В это время мамаша Браун уже сторговалась со старым похотливым козлом. Как я узнала позже, условия были такие: пятьдесят гиней сразу, только за возможность вольно испытать на мне свои чары, и еще сто при полном удовлетворении желаний после одоления моей девственности; что до меня, то все оставлялось на его усмотрение, в зависимости от расположения и щедрости. Итак, нечестивый контракт был заключен, и джентльмен так рвался вступить во владение, что уговорил пригласить его в тот же день откушать чаю со мной и оставить нас во время чаепития одних. Он и слушать не хотел никаких предостережений и отговорок: мол, я еще недостаточно подготовлена и не созрела для подобного нападения, слишком я еще зелена и необузданна, ведь и в доме-то я провела едва двадцать четыре часа – все напрасно. Похоть всегда нетерпелива, а тщеславие мешало старику предвидеть нечто большее, чем обычное в таких случаях девичье сопротивление; он отверг все предложения об отсрочке, и роковое испытание, таким образом, было назначено – без моего ведома – на тот же самый вечер.
За обедом миссис Браун и Фоби старались перещеголять друг друга в восхвалении чудесного кузена и в расписывании того счастья, какое достанется женщине, обратившей на себя его внимание, обе мои наушницы весь пыл красноречия тратили, убеждая меня: джентльмен жутко втюрился в меня с первого же взгляда… он меня на всю жизнь осчастливит, если я буду разумной девушкой и не стану рубить сук, на который могу присесть… я должна вверить себя его чести… обеспечена буду навек и в карете за границу поеду – такой вот чепухой кружили они голову несмышленой глупышке, какою в ту пору была я.
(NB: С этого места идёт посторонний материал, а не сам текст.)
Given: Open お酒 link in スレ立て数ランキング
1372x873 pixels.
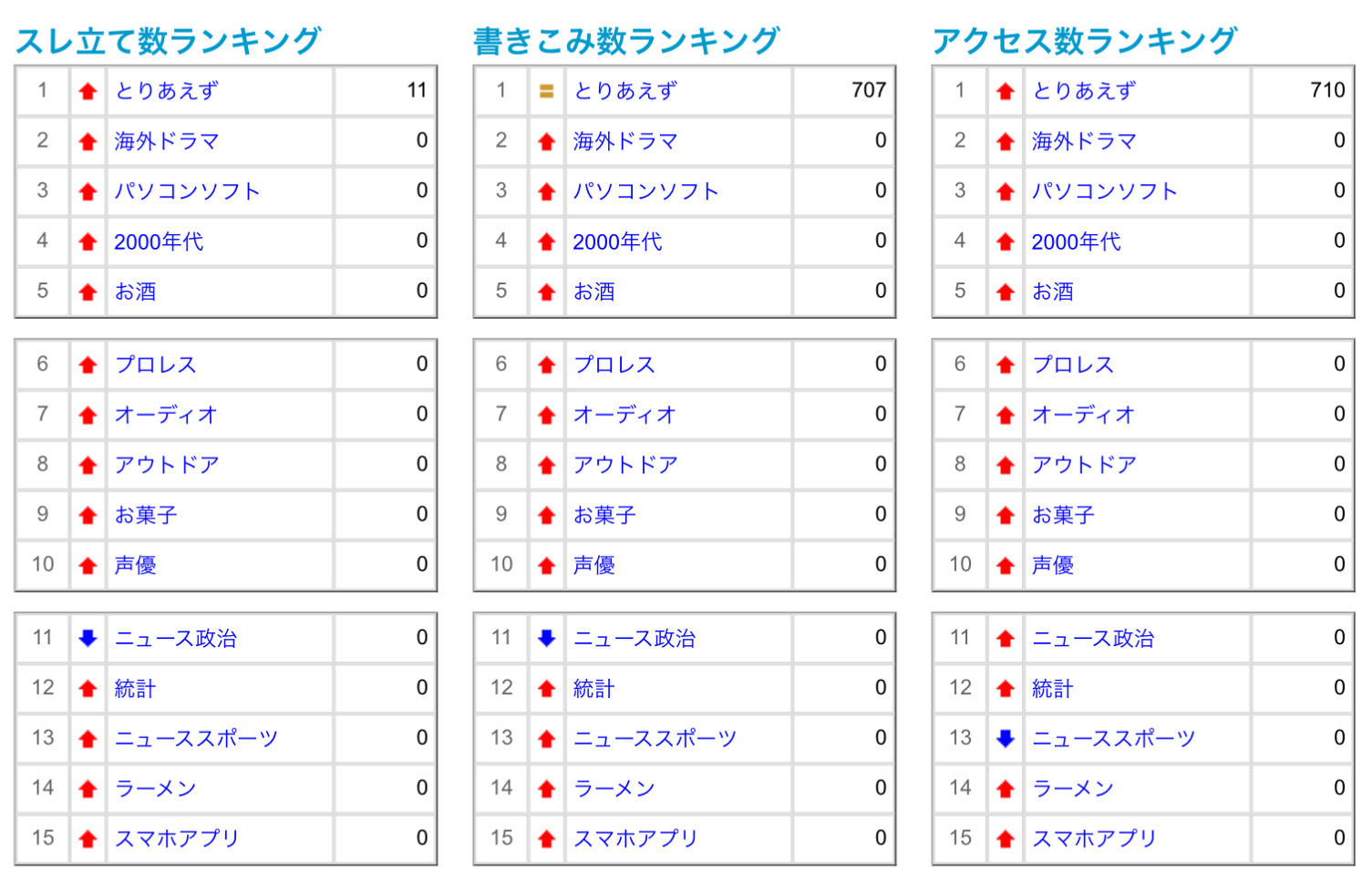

К счастью, однако, на сей раз отвращение так глубоко укоренилось во мне и душа моя всеми фибрами своими так решительно восставала против него, что, не будучи искушена в искусстве скрывать собственные чувства, я не оставила мадамам никакой надежды на то, что их протеже добьется (по крайности, слишком легко) успеха со мной. Замечу мимоходом, что мой бокал наполнялся очень быстро и очень часто: надеялись, что с его дружеской помощью я хорошенько разогреюсь ко времени неминуемого нападения.
Потому-то держали они меня за столом довольно долго, а около шести вечера, пока я была у себя в комнате, был накрыт чайный столик и вошла моя почтенная хозяйка, а следом за ней пожаловал и этот сатир, по своему обыкновению гримасничая. Его гнетущее присутствие пробудило все чувства отвращения и омерзения, какие зародились во мне еще при первом его появлении.
Усевшись напротив меня, он все время, пока пили чай, не переставал строить мне глазки, да так, что игра его отзывалась во мне жуткой болью и смятением, приметы коих он по-прежнему относил на счет моей застенчивости, робости и непривычки к компаниям.
Напились чаю. Хлопотунья пожилая леди сослалась на срочное дело (это было правдой), которое заставляет ее оставить нас, и выразила искреннее желание, чтобы я развлекла кузена до ее возвращения ради моей и ее пользы. Затем со словами «а вас, сэр, прошу, будьте очень добры и очень бережны с нашей милой крошкой» она вышла из комнаты, оставив меня с открытым от изумления ртом: уход ее был так поспешен, что я даже не успела хоть как-то ему воспротивиться.
Мы остались наедине, и при этой мысли меня внезапно охватила дрожь. Я настолько перепугалась, сама плохо понимая, почему и чего должна я опасаться, что сидела на канапе у камина недвижимая, словно окаменела; казалось, вся жизнь из меня ушла, и я не знала, как посмотреть, как пошевелиться.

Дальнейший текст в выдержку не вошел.